State the number of lines in the records that contain "agent", with no other words.

Saved data entries:
#####
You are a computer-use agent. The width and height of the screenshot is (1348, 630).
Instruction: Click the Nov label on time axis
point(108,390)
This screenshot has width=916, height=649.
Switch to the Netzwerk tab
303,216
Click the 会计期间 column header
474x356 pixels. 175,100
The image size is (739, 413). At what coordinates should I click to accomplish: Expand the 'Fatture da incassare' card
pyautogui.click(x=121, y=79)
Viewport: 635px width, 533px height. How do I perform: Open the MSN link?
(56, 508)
#####
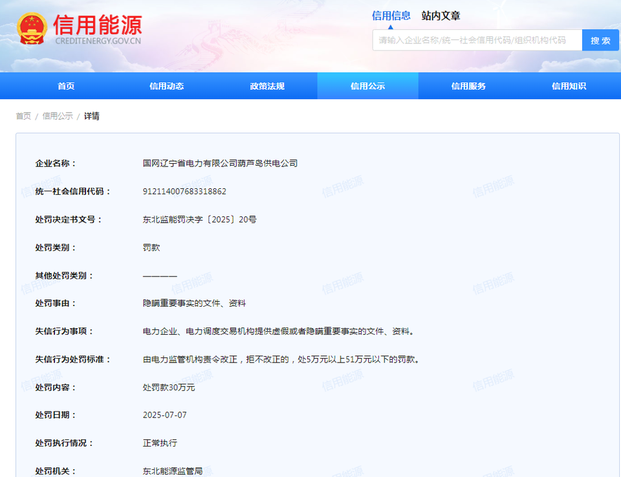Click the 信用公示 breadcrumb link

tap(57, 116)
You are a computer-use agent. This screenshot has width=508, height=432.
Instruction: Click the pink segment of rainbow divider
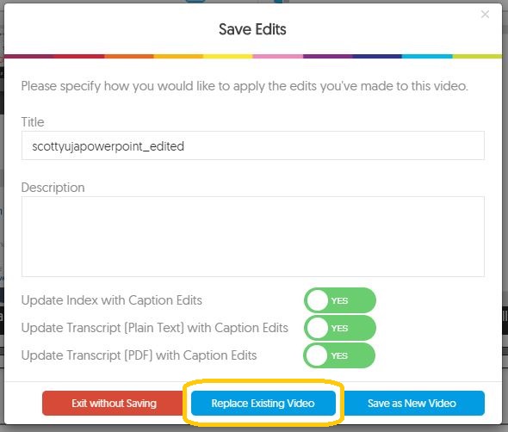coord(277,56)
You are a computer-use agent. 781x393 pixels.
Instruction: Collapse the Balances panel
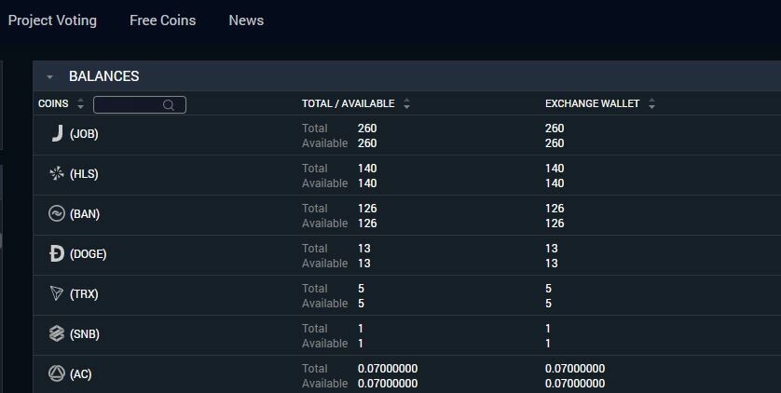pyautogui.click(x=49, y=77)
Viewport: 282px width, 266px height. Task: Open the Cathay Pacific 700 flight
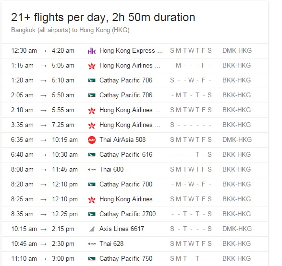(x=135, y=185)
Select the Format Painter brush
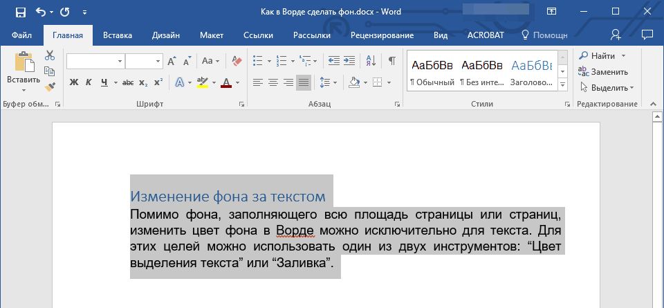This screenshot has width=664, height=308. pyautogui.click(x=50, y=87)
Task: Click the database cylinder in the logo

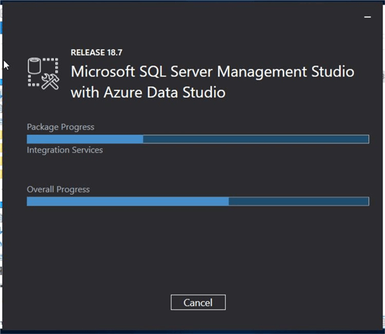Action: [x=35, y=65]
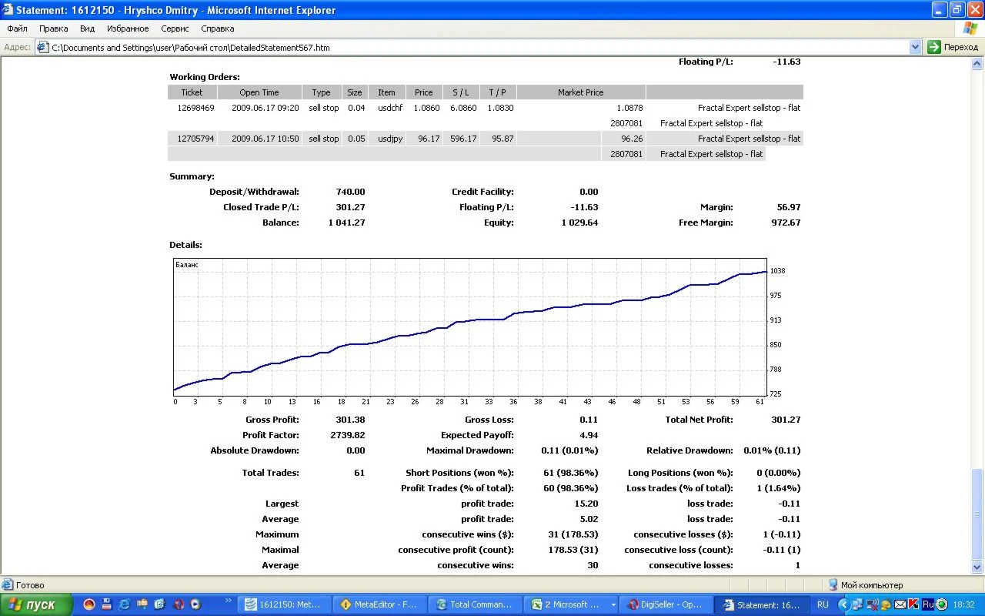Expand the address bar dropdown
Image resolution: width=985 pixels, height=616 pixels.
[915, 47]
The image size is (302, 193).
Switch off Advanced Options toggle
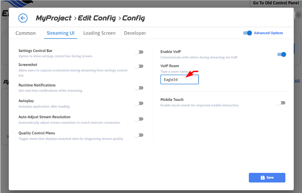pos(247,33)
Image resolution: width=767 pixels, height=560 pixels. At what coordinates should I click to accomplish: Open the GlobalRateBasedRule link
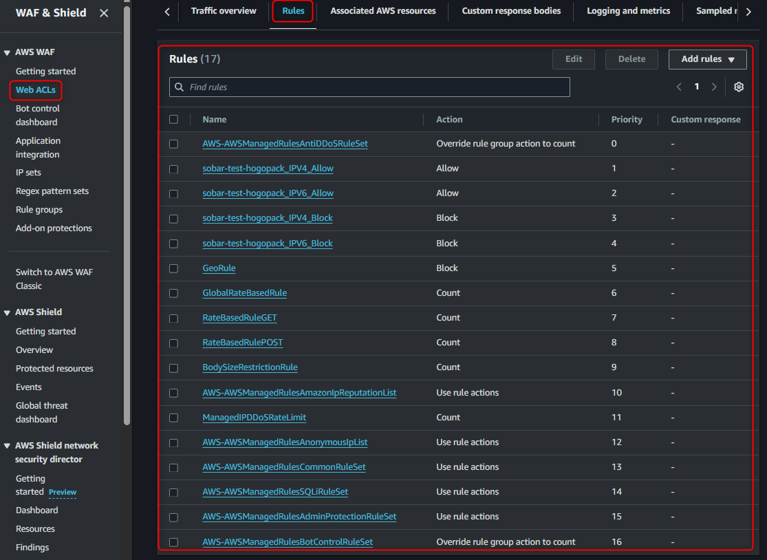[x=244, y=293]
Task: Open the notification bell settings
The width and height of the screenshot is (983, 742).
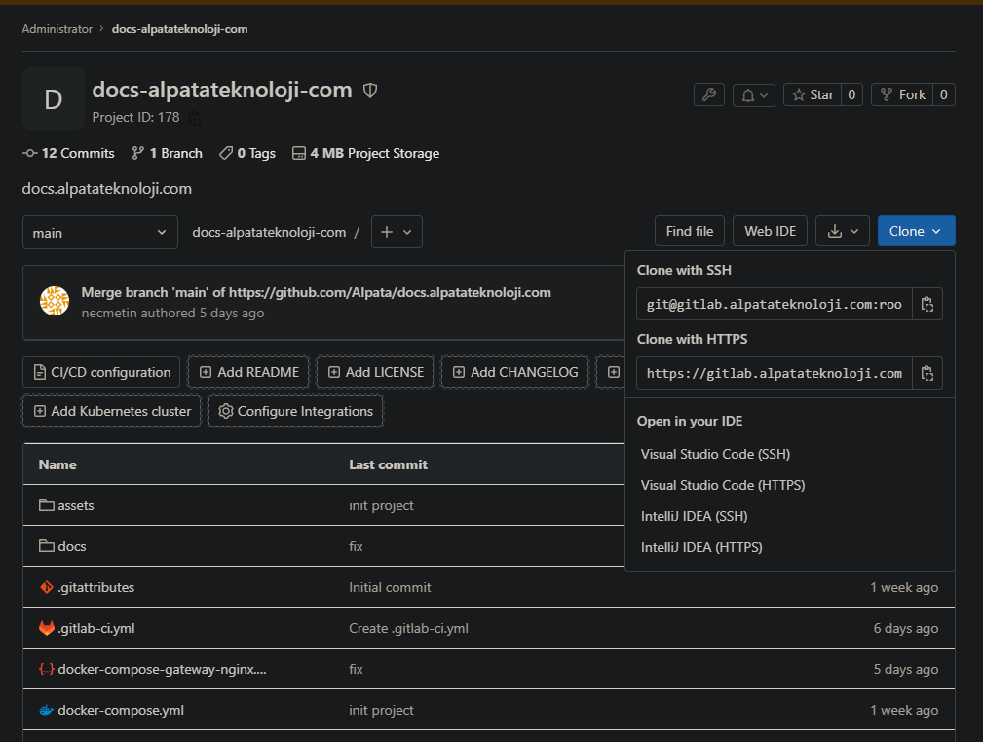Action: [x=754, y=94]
#####
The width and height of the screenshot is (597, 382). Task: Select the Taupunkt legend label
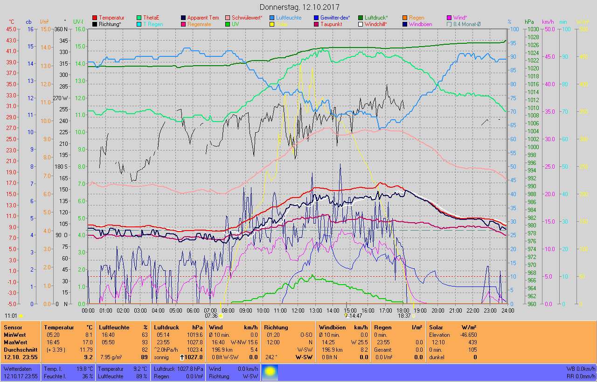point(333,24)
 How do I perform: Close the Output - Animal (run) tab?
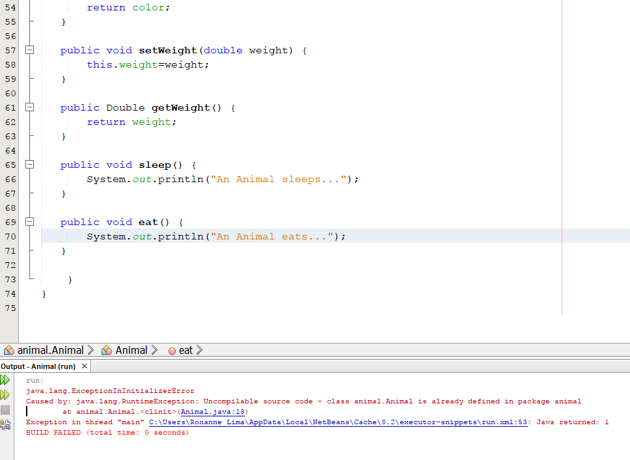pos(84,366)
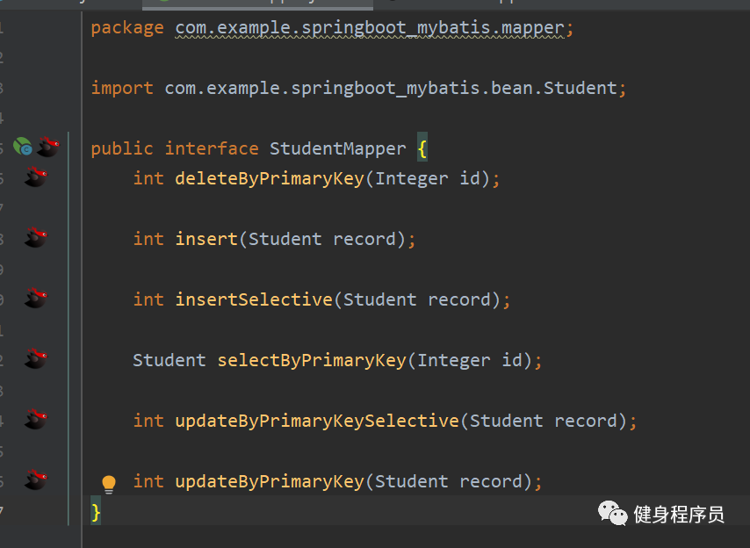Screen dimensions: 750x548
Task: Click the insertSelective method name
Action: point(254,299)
#####
**Response to the exercise**
3